I had the unique opportunity to work with the organizations that provide funding for early childhood programs. To be able to work with the providers throughout the funding cliff was much more than just a job for me, it was a chance to impact the family support system by making policy changes that truly kept the doors of the facilities open.One of these changes was from attendance based payments to enrollment based payments with CCDBG funds. Once stabilization funds ran out, many providers were losing a large amount of revenue because their staff and rent amounts remained unchanged, yet families were unable to send their children to the programs due to unforeseen absences from the program. By making this change, I was able to support one facility that was able to maintain usage of a full infant room because payment was determined by enrollment, rather than by daily fluctuations of headcount. This allowed the facility to keep staff employed, thus allowing them to continue serving subsidy families without having to close classrooms. By using this one policy change, we were successful because the policy change aligned the public funding to fit the real cost structure of child care, which is based upon capacity, rather than perfect attendance.

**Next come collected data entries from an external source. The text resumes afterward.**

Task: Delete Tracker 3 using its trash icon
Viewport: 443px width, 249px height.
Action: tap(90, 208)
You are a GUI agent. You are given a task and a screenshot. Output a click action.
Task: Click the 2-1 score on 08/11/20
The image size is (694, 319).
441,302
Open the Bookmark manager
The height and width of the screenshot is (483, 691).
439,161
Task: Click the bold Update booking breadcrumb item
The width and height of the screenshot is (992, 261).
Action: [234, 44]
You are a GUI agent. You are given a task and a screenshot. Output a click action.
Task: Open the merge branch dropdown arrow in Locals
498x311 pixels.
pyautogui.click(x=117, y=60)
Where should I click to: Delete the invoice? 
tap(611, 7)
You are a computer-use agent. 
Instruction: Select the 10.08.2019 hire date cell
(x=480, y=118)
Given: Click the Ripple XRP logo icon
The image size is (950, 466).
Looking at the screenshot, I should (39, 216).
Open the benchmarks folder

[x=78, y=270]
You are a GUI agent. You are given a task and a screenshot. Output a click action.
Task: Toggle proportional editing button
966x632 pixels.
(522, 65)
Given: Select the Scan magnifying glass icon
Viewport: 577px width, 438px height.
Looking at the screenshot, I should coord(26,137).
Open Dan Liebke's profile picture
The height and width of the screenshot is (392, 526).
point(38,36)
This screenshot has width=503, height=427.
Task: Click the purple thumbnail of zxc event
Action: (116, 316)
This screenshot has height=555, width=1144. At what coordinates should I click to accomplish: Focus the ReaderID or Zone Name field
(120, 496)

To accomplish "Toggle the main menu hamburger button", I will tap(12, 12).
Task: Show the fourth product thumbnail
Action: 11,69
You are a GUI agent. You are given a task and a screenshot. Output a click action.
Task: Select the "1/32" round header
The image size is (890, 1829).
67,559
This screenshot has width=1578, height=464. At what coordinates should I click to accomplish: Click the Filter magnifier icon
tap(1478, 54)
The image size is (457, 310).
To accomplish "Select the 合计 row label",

As stabilization funds ended, a tiered reimbursement rate system was implemented to help low-income families access child care. This system allows providers to receive higher rates for serving these families, stabilizing their operations amid financial challenges. By acknowledging the different costs of caring for low-income children, it incentivizes providers to maintain enrollment and reduces the risk of permanent closures due to funding uncertainties.
Changes giving CCDBG the flexibility to make payments prospectively based on enrollment rather than attendance helped to preserve more child care slots. I witnessed closures get averted in large part because, with payments based on enrolled children, providers were able to stabilize due to cash flow predictability and there was less reliance on attendance because of lags in payments due to absences. This, in turn, helped to reduce the cash flow shocks that served as a destabilizing threat to providers after the stabilization funds ended. This also allowed them to avoid reducing or closing classrooms and retaining the staff. This was beneficial to low-income families because they were able to retain their child care providers without significant administrative burdens. Providers were also able to stay open because the bankrupting fixed staff costs were aligned with the payment structures.
Psychotherapist | Mental Health Expert | Founder at Uncover Mental Health Counseling
Answered 2 months ago
Access to affordable child care is critical for the well-being of families and the sustainability of providers. One significant change that has proven impactful is increasing subsidies or funding for child care slots targeted at low-income families. This approach not only reduces the financial strain on parents but also ensures providers can maintain enrollment and stability. For example, in my professional experience working with families under stress, I've seen how reliable child care can alleviate parental anxiety and improve emotional and mental health outcomes. Providers, in turn, benefit from steady funding, allowing them to invest in quality staff and resources. When families and providers are supported, the entire system thrives. One specific instance involved a locality I worked with where funding adjustments prevented closure of multiple care facilities, serving over 200 families. This illustrates how targeted policy decisions, integrated with an understanding of family dynamics and systemic needs, can lead to meaningful change. My insights come from years of working directly with individuals navigating these challenges, offering me a clear perspective on what works and why.
As stabilization funds phased out, one CCDBG adjustment that truly helped was shifting to longer authorization periods for subsidized slots instead of frequent revalidation. I watched providers struggle when funding uncertainty forced them to hold seats open without payment. Extending authorization windows gave centers predictable cash flow and reduced churn for low-income families. In practice, this single change stabilized staffing schedules and enrollment planning. Providers stayed open because they could forecast revenue month to month. Families benefited from continuity of care. The adjustment worked because it reduced administrative shock at the same time funding support declined.